Recorded data Block Start

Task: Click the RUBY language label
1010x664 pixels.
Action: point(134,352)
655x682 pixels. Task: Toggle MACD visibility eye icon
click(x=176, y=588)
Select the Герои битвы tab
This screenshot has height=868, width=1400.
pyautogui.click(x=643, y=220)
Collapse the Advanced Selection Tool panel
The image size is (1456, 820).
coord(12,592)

Recorded data Block End

Emit verbatim the lines running from the one with "655x682 pixels. Task: Toggle" through the last line of the data, both endpoints inclusive.

### Answer for the task
655x682 pixels. Task: Toggle MACD visibility eye icon
click(x=176, y=588)
Select the Герои битвы tab
This screenshot has height=868, width=1400.
pyautogui.click(x=643, y=220)
Collapse the Advanced Selection Tool panel
The image size is (1456, 820).
coord(12,592)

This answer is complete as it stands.